The Delaware Behavioral Risk Factor Survey is a scientifically rigorous telephone survey of residents age 18 and older, with an annual sample size of about 4,000. Responses are used to calculate a statewide prevalence for a variety of health risk behaviors and conditions. However, different Delaware residents respond to the survey each year. As a result of this change in respondents, the estimated prevalence of a particular risk factor or behavior varies a little from year to year without any change in the actual prevalence.
The graph above illustrates how prevalence estimates can vary from year to year, without the difference being statistically significant. There was no actual change in prevalence between 2013 and 2017.
Each prevalence estimate has a “confidence interval” – a range in which you can be 95 percent confident the actual prevalence falls. As long as the confidence intervals overlap, survey researchers feel confident there has been no change or difference in prevalence.

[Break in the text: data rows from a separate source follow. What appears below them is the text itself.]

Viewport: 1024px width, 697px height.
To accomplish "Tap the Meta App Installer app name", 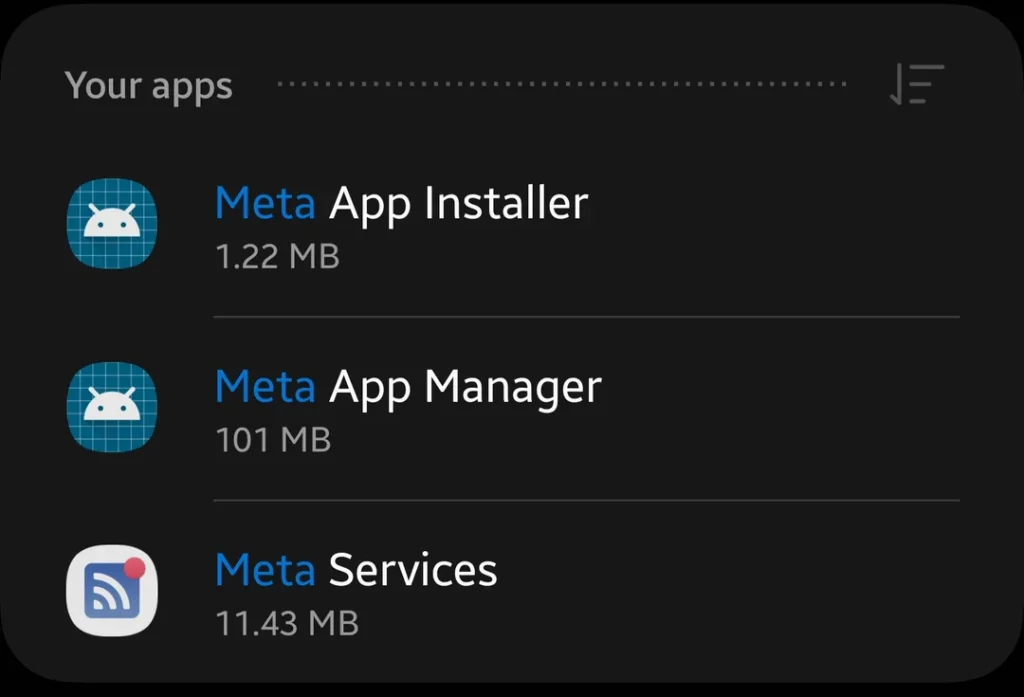I will [401, 203].
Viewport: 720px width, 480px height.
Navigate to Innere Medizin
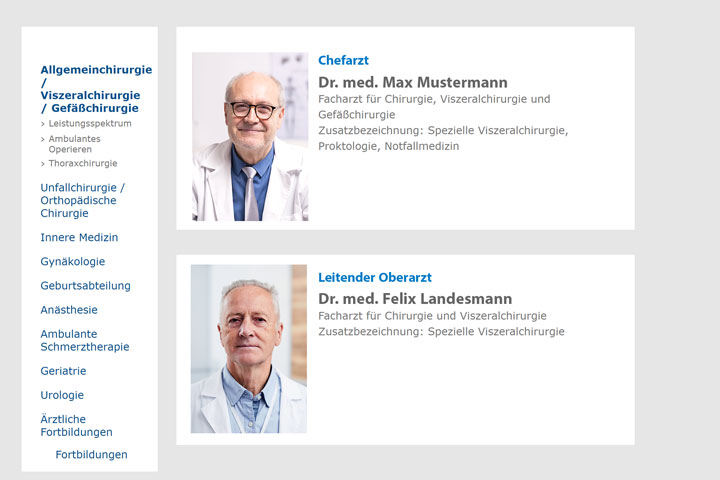coord(79,237)
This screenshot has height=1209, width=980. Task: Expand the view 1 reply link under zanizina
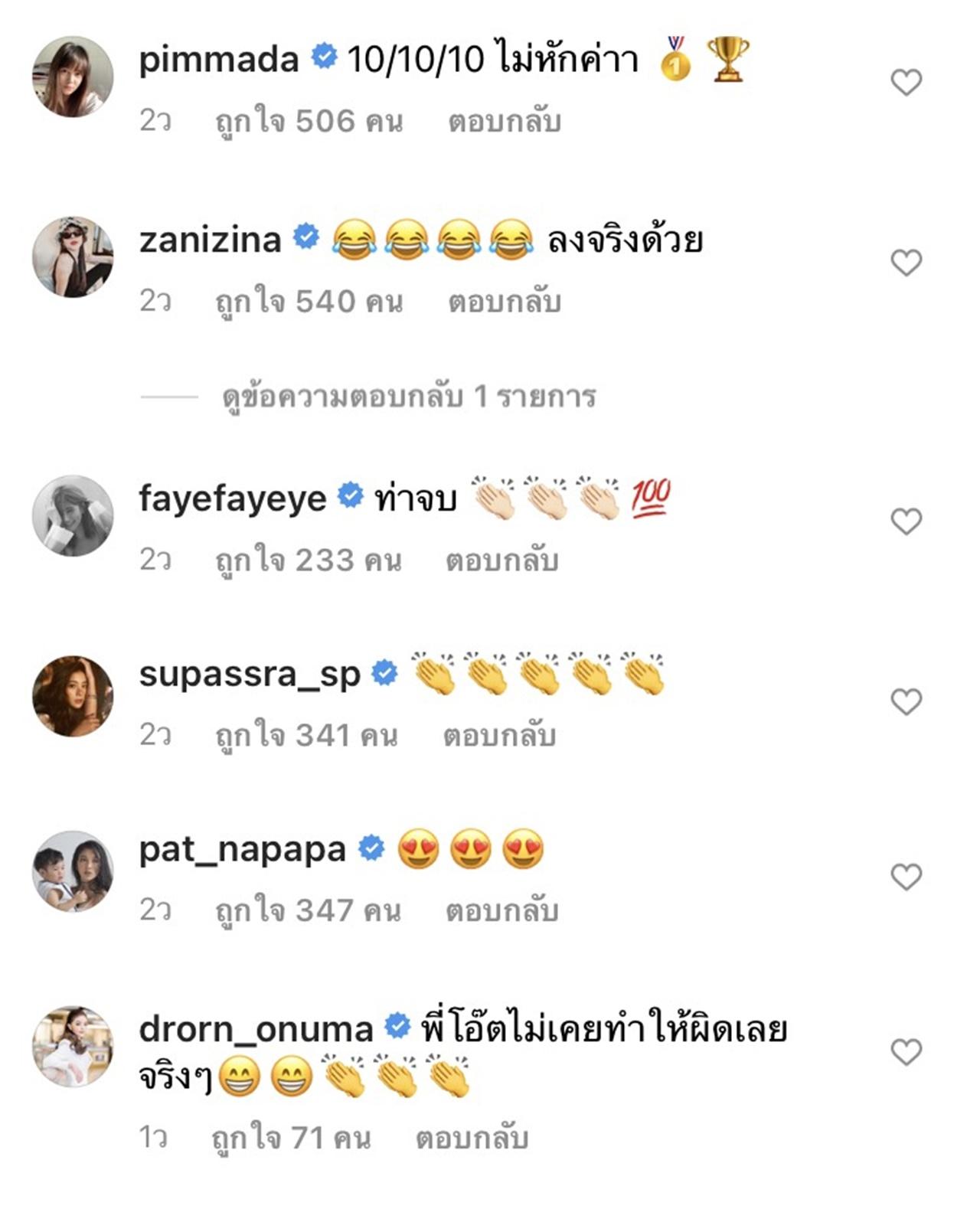click(409, 397)
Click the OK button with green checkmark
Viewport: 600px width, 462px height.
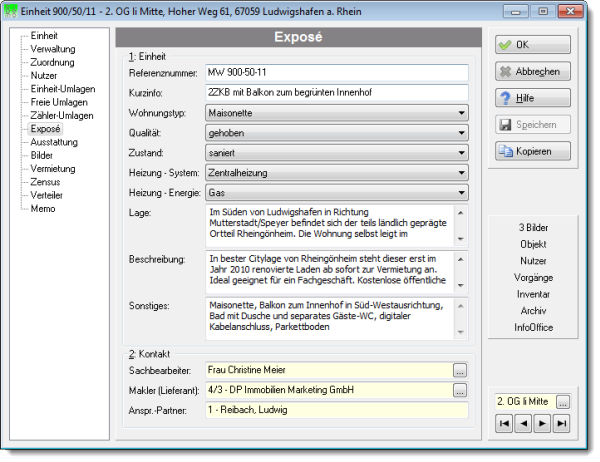click(x=532, y=45)
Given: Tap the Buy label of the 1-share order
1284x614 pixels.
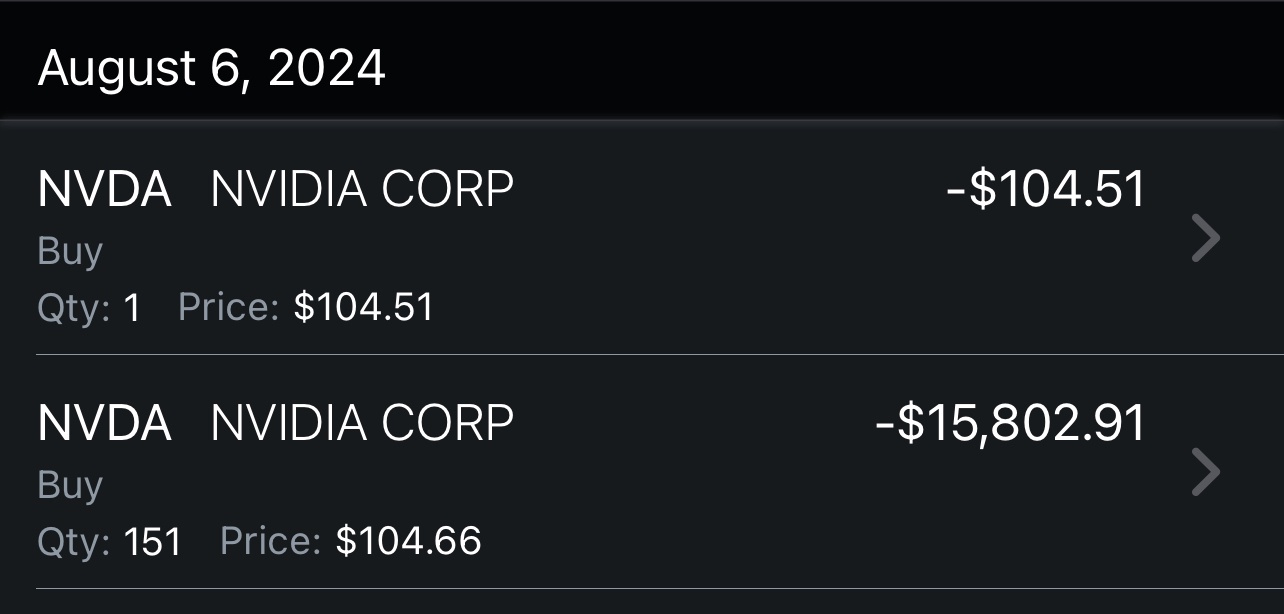Looking at the screenshot, I should [70, 251].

A “95 percent confidence level” means that if the survey were conducted 100 times, 95 of the surveys would report responses within the same confidence intervals.

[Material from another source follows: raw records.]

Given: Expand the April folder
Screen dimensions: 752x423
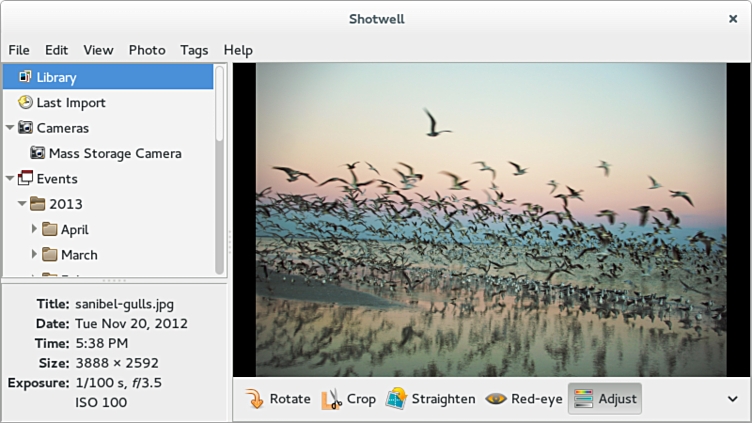Looking at the screenshot, I should click(x=35, y=229).
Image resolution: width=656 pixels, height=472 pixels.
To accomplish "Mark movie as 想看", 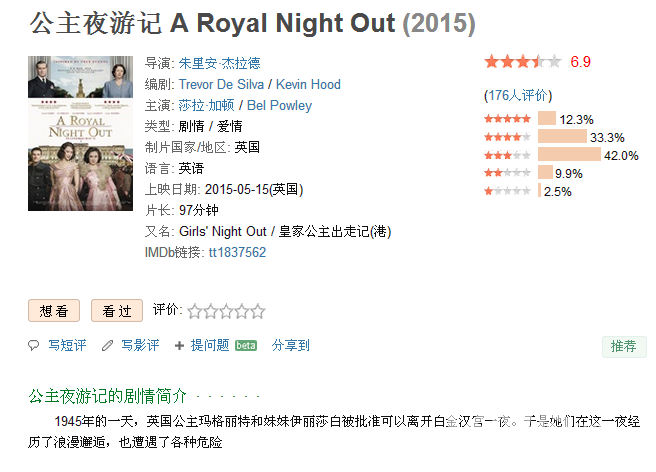I will click(54, 310).
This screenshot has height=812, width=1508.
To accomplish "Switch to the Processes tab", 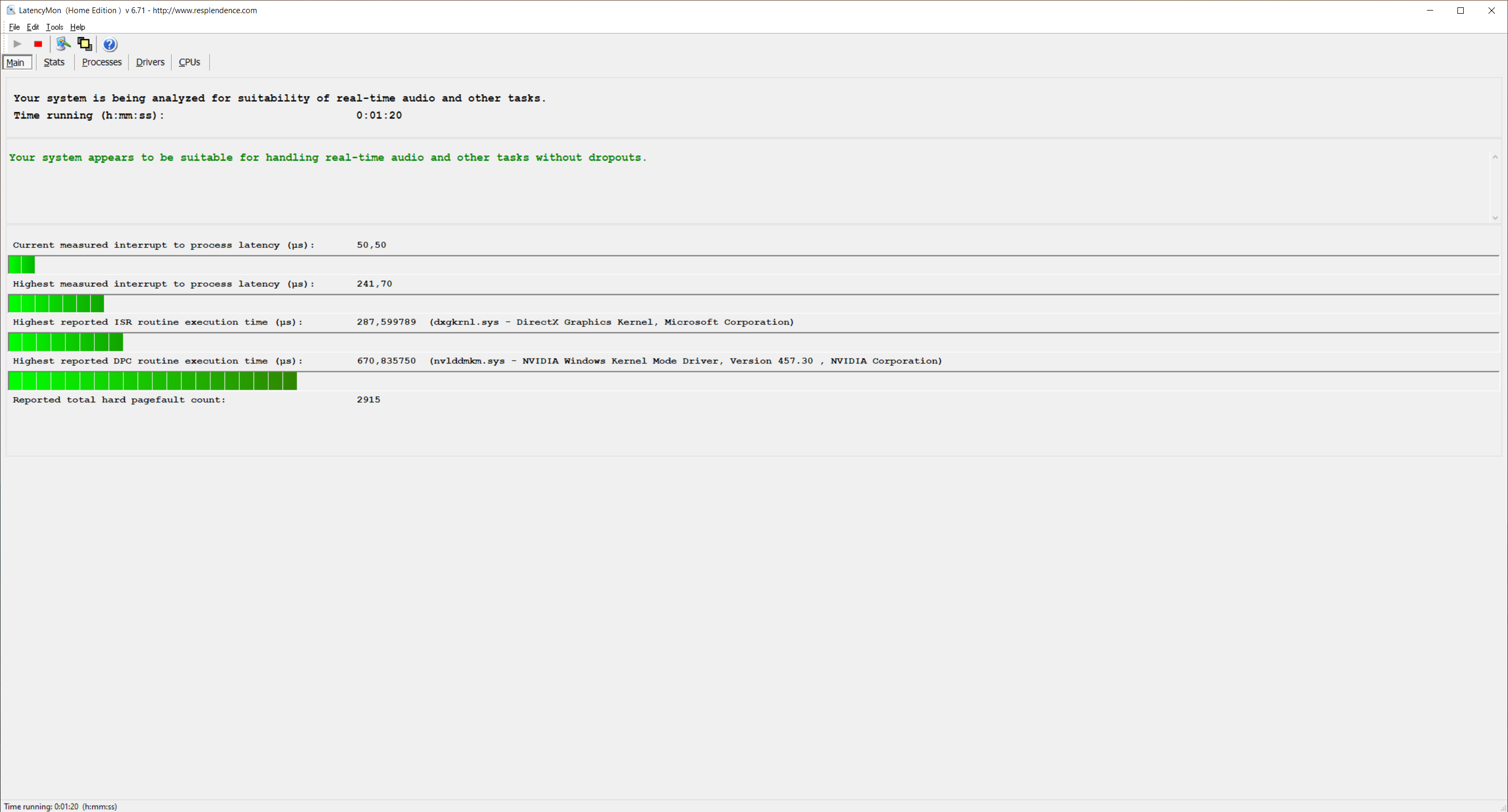I will tap(101, 62).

If the confidence intervals do not overlap, there likely has been a real change, and we refer to that as a “statistically significant” difference. If we see statistically significant differences, or if we see a steady trend upward or downward over a period of several years, we can say with some confidence that the prevalence is changing.

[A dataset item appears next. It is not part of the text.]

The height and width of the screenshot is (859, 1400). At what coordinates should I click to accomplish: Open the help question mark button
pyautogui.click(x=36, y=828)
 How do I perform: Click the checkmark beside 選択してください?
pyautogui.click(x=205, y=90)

For example, if a prevalence goes up by only 1 percentage point – and that is well within the confidence interval – we cannot say there has been any increase or change. In that situation, the prevalence is statistically unchanged.
The chart below, showing the prevalence of adult Delawareans who are overweight but not obese, demonstrates a difference between New Castle and Sussex counties which is not statistically significant, because the confidence intervals (CI) overlap.
|New Castle County||Sussex County|
CI = 34.3 - 40.9%)
CI = 34.9 - 42.7%)
Prevalence: the percentage of a population that is affected with a particular disease, condition or behavior at a given time, in this case a calendar year. Prevalence should not be confused with “incidence,” which refers to the occurrence of new cases. Incidence relates to the risk of contracting a disease, whereas prevalence indicates how widespread the disease or condition is in a population.
95 percent confidence level: When a survey is conducted at the 95 percent confidence level, there is a very high level of confidence that the results are valid. If the survey were conducted 100 times, 95 of the surveys’ responses would lie within the same range.
Confidence interval: the range of estimates within which the actual prevalence can be found. For example, the 2017 prevalence for adult cigarette smoking was 17 percent. The confidence interval, the range within which that estimate lies, was 15.3 percent to 18.7 percent.
Statistical significance: the likelihood that a relationship between two prevalence variables is caused by something other than chance. There are several tests for statistical significance. At the most basic level, if confidence intervals do not overlap the difference is likely “statistically significant.” Other analyses can be done if necessary – or, for example, to check for significance when age-adjusting data.